GOAL OF THE EXERCISE
What you return should be the complete data below, word for word, with no pictures in it.

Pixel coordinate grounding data
--- START ---
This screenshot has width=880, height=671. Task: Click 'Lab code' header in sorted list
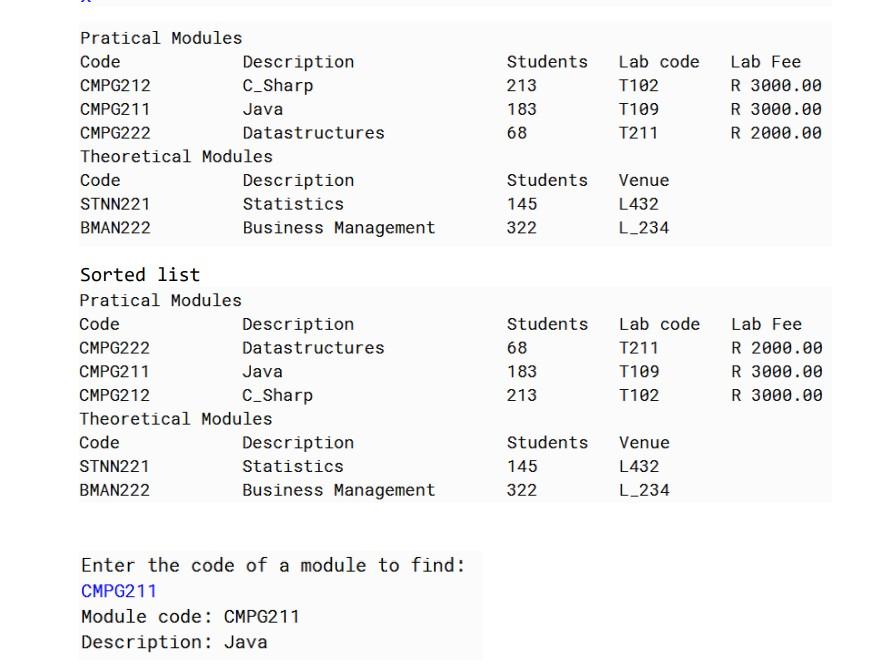tap(659, 324)
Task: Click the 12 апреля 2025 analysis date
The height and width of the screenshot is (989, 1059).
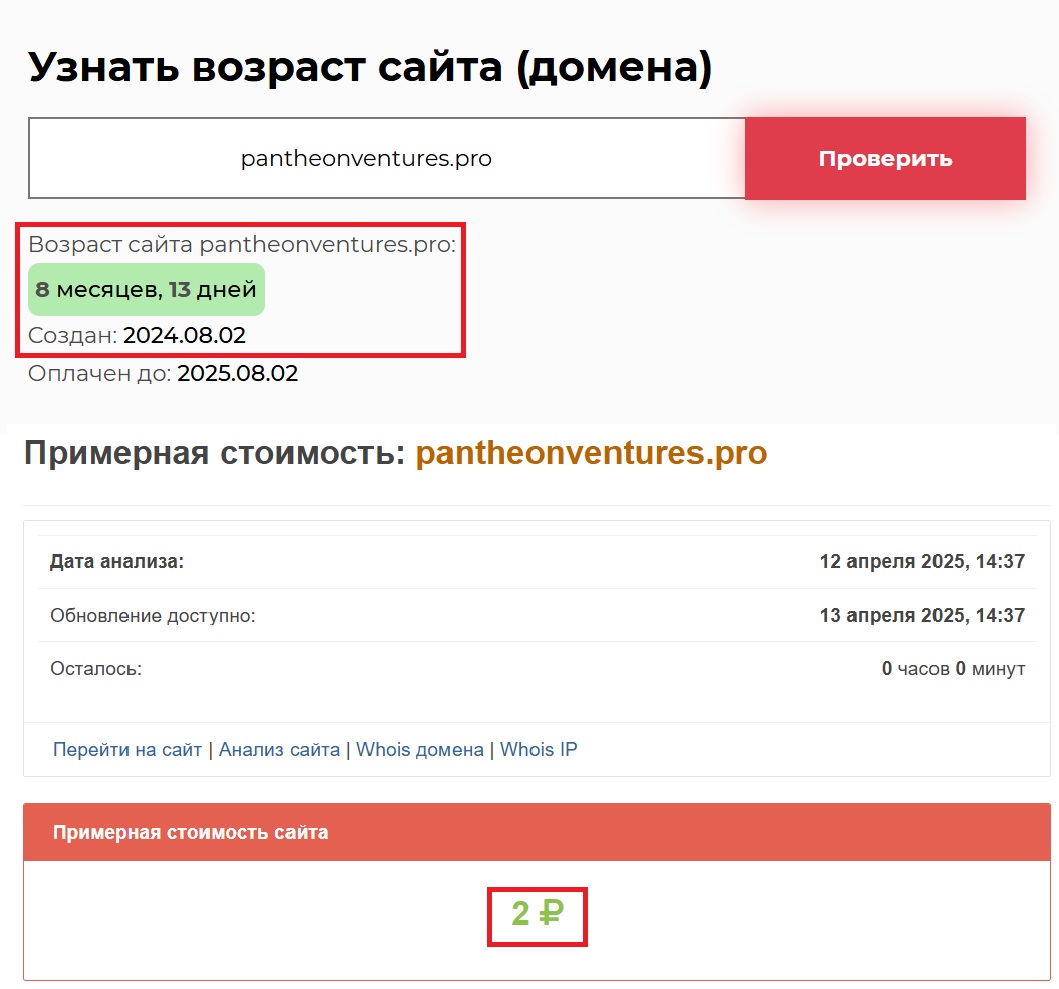Action: 922,562
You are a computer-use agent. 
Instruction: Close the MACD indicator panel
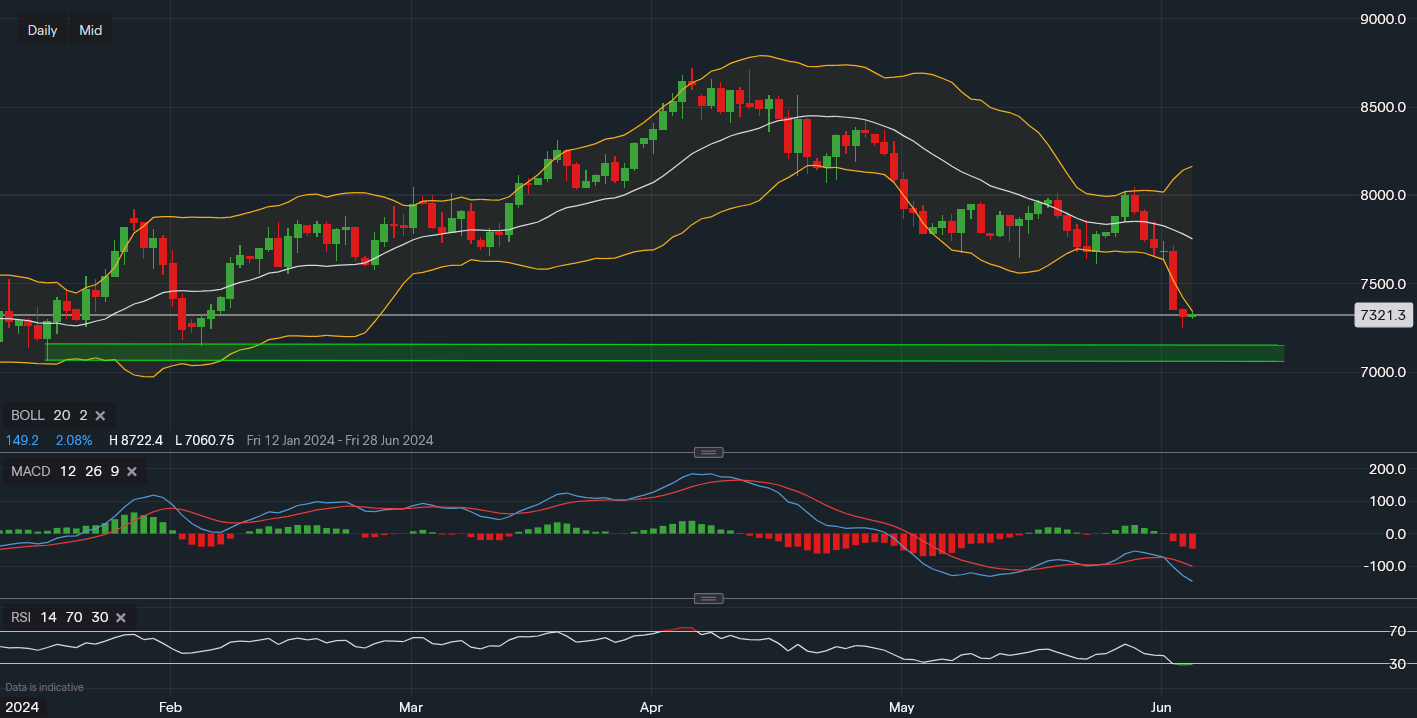click(133, 471)
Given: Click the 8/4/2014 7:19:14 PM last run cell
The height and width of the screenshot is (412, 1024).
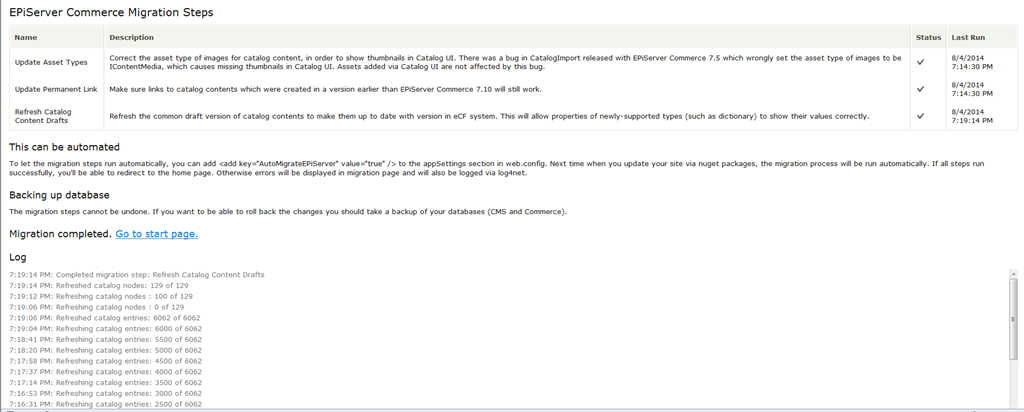Looking at the screenshot, I should 969,116.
--- END ---
ANSWER SPACE
This screenshot has width=880, height=671. Task: Click 'Lab code' header in sorted list
tap(659, 324)
Task: Click the 12 апреля 2025 analysis date
The height and width of the screenshot is (989, 1059).
Action: 922,562
You are a computer-use agent. 
Instruction: Close the MACD indicator panel
click(133, 471)
Given: Click the 8/4/2014 7:19:14 PM last run cell
The height and width of the screenshot is (412, 1024).
Looking at the screenshot, I should 969,116.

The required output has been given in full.